Esto último se nota, por ejemplo, en el hecho de que se excluya habitualmente a los trabajadores familiares de los beneficios de los programas de fomento de empleo. Así lo indicaba el artículo 6 de la Ley 43/2006, de 29 de diciembre, para la mejora del crecimiento y del empleo, que indicaba que las bonificaciones previstas no se aplicarían a las “contrataciones que afecten al cónyuge, ascendientes, descendientes y demás parientes, por consanguinidad o afinidad, hasta el segundo inclusive, del empresario o de quienes tengan el control empresarial”. Se trata de una limitación que parece fruto de un recelo legislativo no justificado, por cuanto aquellas personas que trabajan en una empresa familiar deben tener iguales derechos –y obligaciones- que las que lo hacen en cualquier sociedad mercantil.
Es importante, a este respecto, distinguir dos posibles situaciones: la de aquellos familiares que prestan apoyo a la familia (y, por extensión, a la empresa familiar) de la de aquellos otros que están realizando su trabajo en el marco de una relación laboral ordinaria. En el primer caso, podríamos encontrar a quienes realizan esos trabajos desinteresadamente: por ejemplo, el abogado que realiza los contratos de arrendamiento para los inmuebles de los que es titular su hermano. Existe, además, una obligación en el artículo 155.2 del Código Civil respecto a los hijos, a quienes se exige que contribuyan a las cargas familiares mientras convivan con sus padres. Sería el caso, por ejemplo, del estudiante de económicas que se encarga de la contabilidad del taller del que es propietario su padre, con quien convive todavía.
Pero en el segundo caso, el de quienes tienen una relación laboral ordinaria con la empresa, deben recibir el mismo trato que cualquier otro trabajador. De nuevo nos encontramos aquí con una presunción negativa por parte de nuestro ordenamiento: el artículo 1.3.e del Estatuto de los Trabajadores establece que no tienen carácter laboral “los trabajos familiares, salvo que se demuestre la condición de asalariados de quienes los llevan a cabo”. Naturalmente, la condición de asalariado es esencial en toda relación laboral y, por lo tanto, será determinante para que la persona que presta sus servicios en la empresa familiar tenga una verdadera relación de ese tipo. Sin embargo, aunque sea por una cuestión meramente lingüística, parece que de nuevo el legislador está dejando caer una sombra de sospecha sobre este tipo de trabajo.

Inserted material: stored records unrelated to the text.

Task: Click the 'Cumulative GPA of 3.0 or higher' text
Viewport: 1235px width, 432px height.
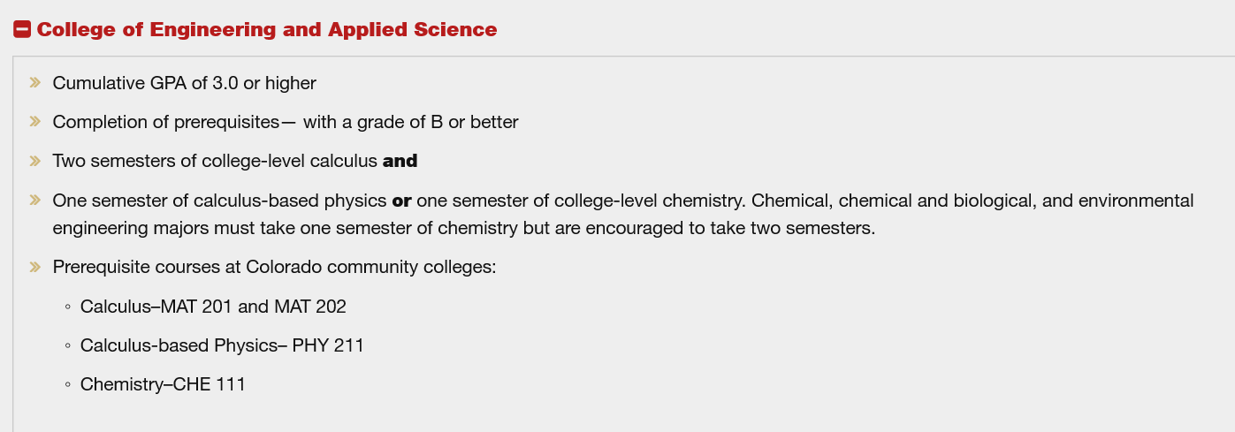Action: point(184,83)
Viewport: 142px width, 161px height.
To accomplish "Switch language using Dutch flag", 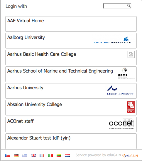I will [x=67, y=155].
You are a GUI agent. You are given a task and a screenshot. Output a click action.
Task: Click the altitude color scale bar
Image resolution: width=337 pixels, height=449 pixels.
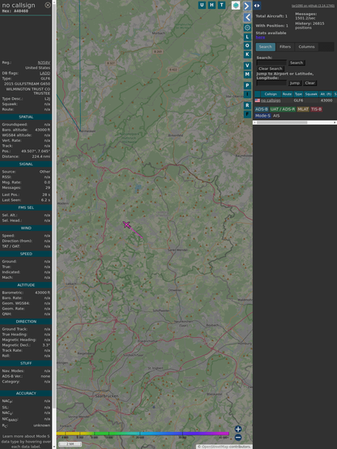click(x=143, y=434)
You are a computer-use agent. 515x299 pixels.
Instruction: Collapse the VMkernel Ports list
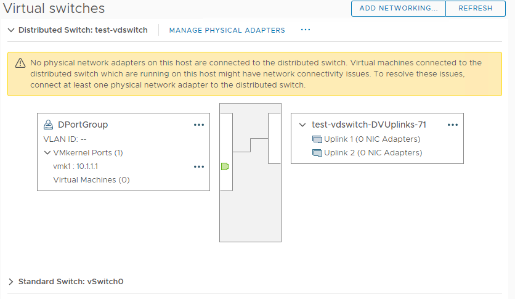point(47,153)
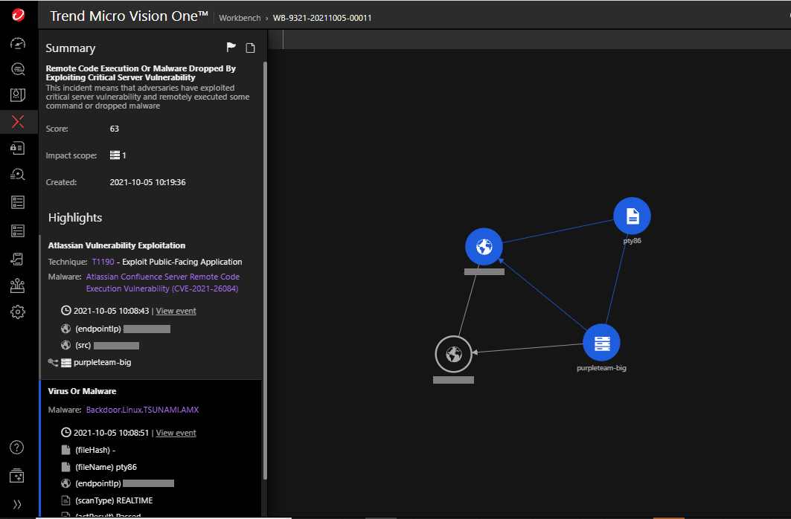
Task: Click View event for the 10:08:43 entry
Action: pos(176,311)
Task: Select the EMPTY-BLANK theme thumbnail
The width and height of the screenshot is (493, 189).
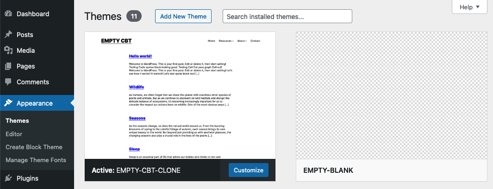Action: (x=392, y=95)
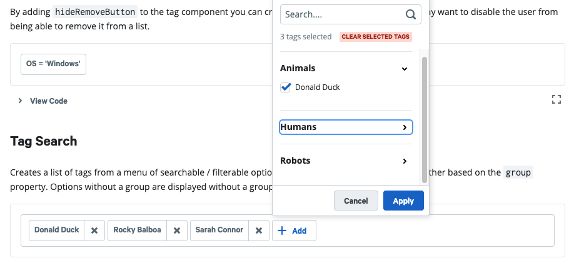Click the search magnifier icon
Viewport: 569px width, 263px height.
410,14
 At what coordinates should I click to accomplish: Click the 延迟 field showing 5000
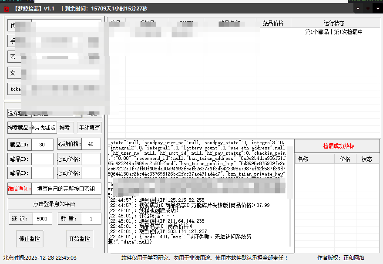42,219
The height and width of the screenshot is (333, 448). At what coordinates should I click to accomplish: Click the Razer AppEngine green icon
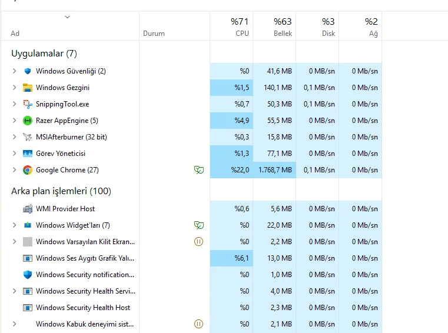tap(28, 121)
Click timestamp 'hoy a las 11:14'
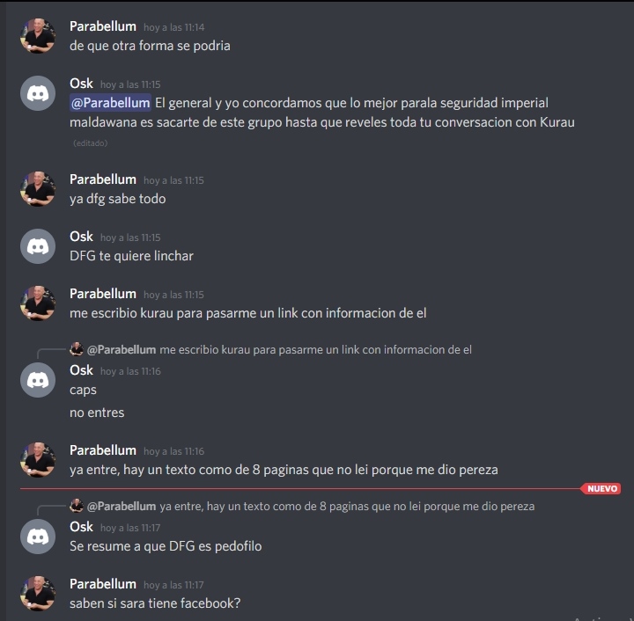634x621 pixels. click(173, 27)
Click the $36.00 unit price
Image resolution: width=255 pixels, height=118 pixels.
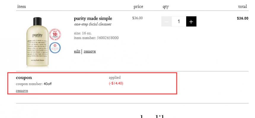click(x=137, y=18)
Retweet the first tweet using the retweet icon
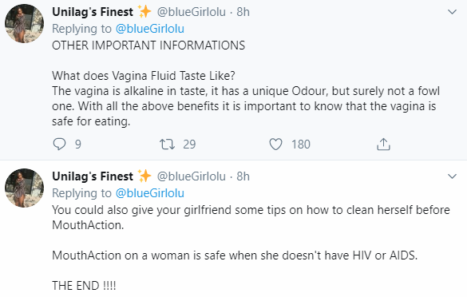 167,145
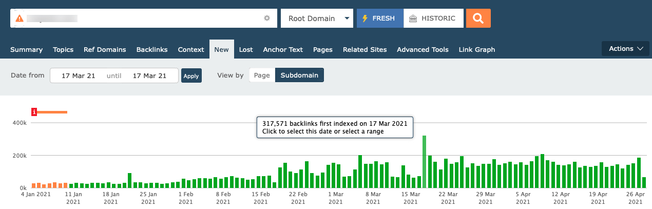The width and height of the screenshot is (652, 209).
Task: Click the start date 17 Mar 21 field
Action: click(78, 76)
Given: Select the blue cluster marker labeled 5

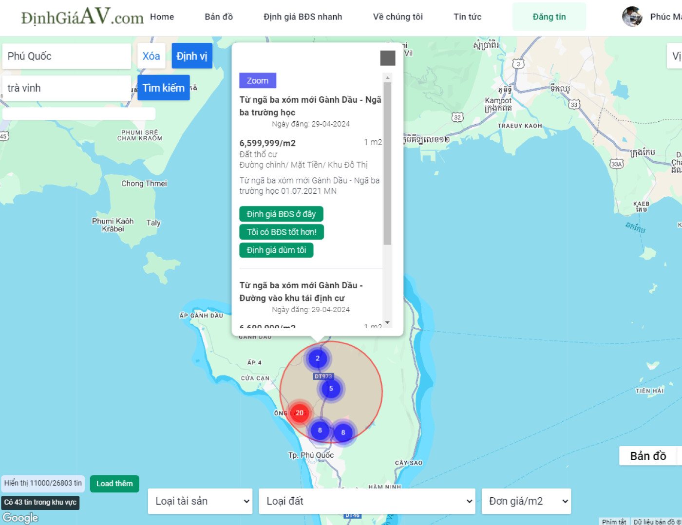Looking at the screenshot, I should click(331, 389).
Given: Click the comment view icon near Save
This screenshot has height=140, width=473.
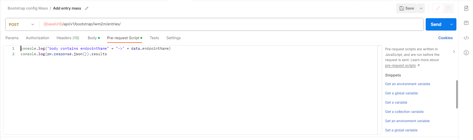Looking at the screenshot, I should point(448,8).
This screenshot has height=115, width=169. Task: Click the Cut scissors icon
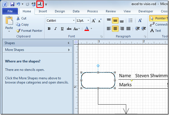click(x=18, y=18)
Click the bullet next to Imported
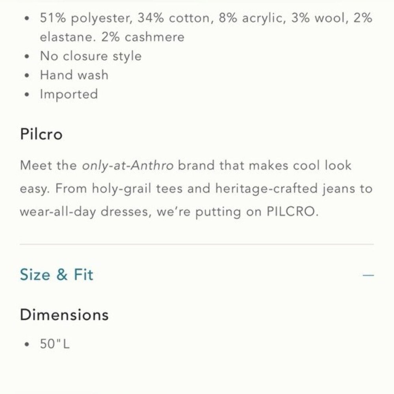The height and width of the screenshot is (394, 394). [27, 95]
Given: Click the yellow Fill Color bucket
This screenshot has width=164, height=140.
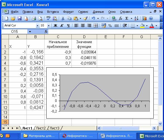Looking at the screenshot, I should (x=142, y=26).
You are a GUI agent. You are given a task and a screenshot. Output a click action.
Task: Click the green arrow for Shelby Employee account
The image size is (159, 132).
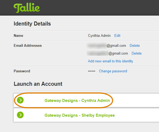coord(20,115)

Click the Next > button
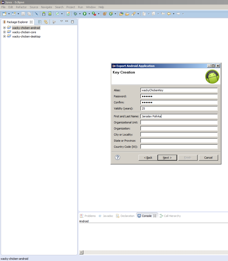[167, 158]
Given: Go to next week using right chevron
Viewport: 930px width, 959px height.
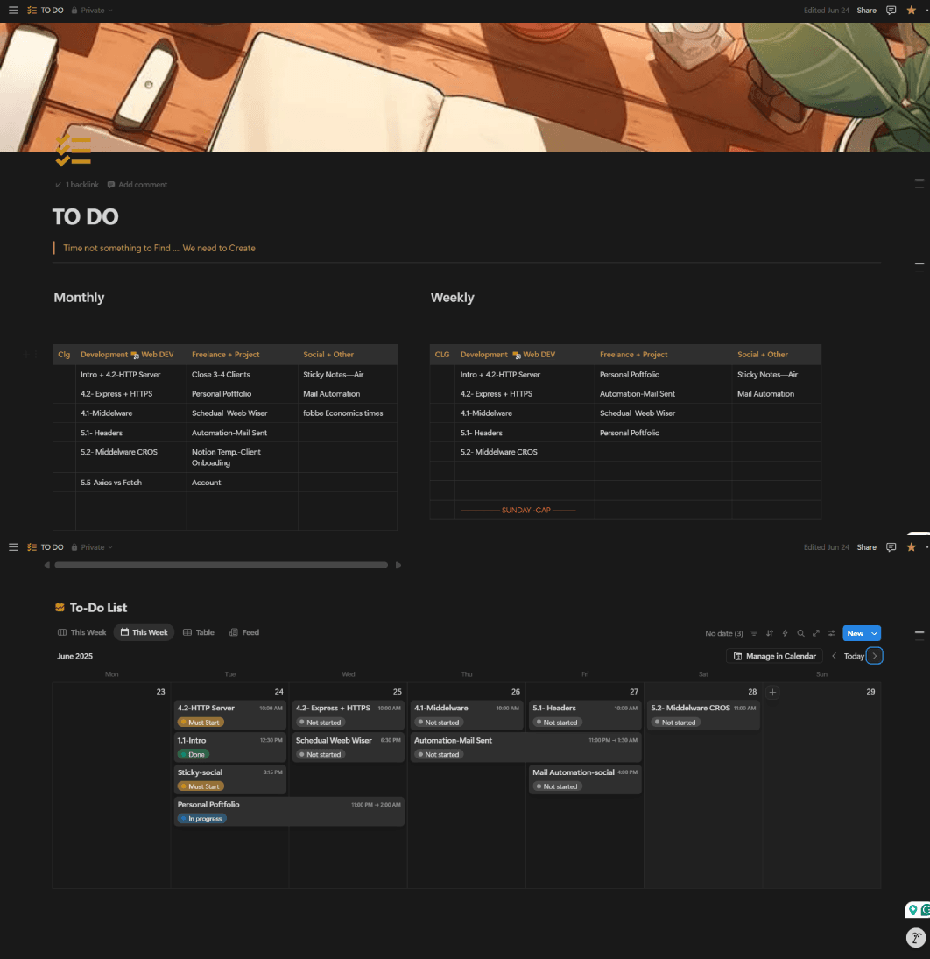Looking at the screenshot, I should click(875, 656).
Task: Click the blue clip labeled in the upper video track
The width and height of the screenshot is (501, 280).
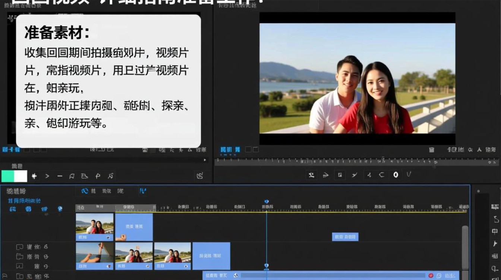Action: [134, 226]
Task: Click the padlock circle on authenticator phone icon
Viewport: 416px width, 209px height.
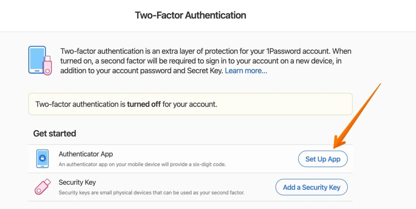Action: [43, 158]
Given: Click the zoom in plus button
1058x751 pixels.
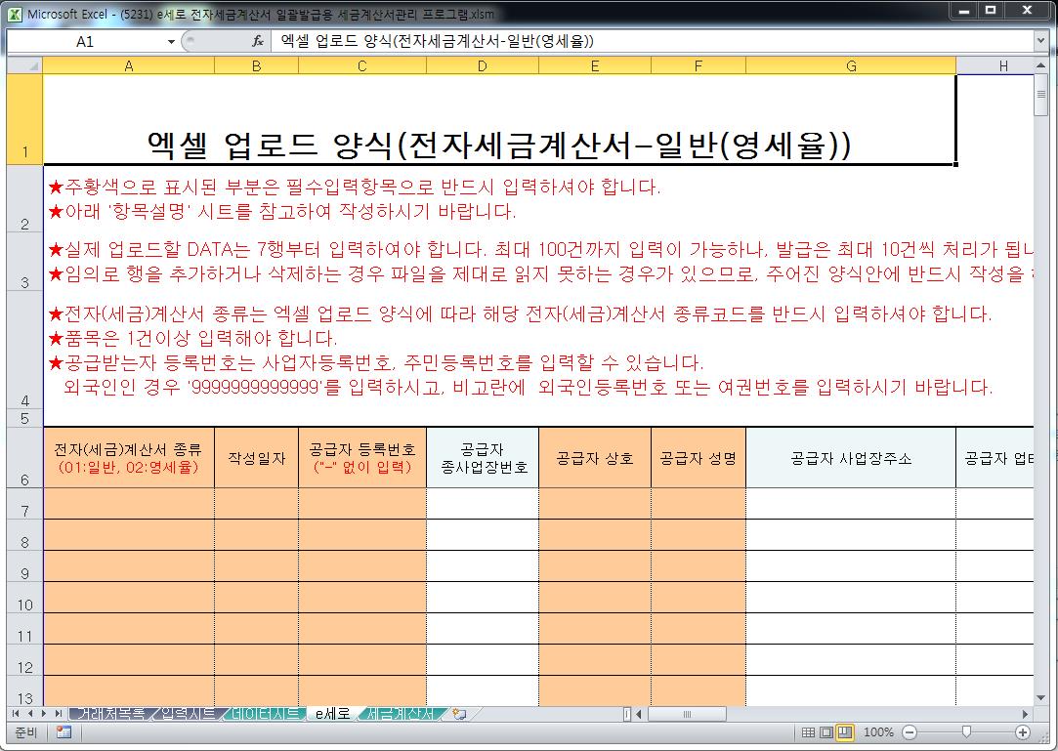Looking at the screenshot, I should pyautogui.click(x=1024, y=731).
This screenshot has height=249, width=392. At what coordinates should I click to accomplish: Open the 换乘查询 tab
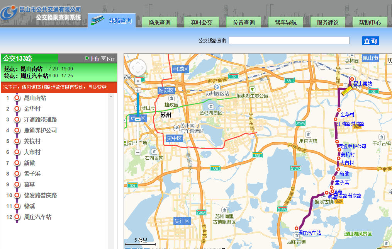tap(160, 22)
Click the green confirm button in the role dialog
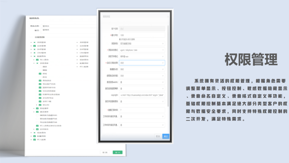This screenshot has height=163, width=289. tap(118, 152)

Una empresa familiar es, en definitiva, una empresa como cualquier otra. Está sujeta a las mismas obligaciones (tributarias, mercantiles, etc.) a las que lo están todas las demás. Y en materia laboral, puede predicarse lo mismo. Los familiares que trabajen en la empresa tendrán exactamente la misma relación laboral que quienes no sean familiares, siempre que se cumplan lógicamente todos los requisitos para apreciar ese vínculo laboral, razón por la cual deben poder acceder también a todos los derechos que como tales les corresponden, sin establecerles restricciones de ningún tipo.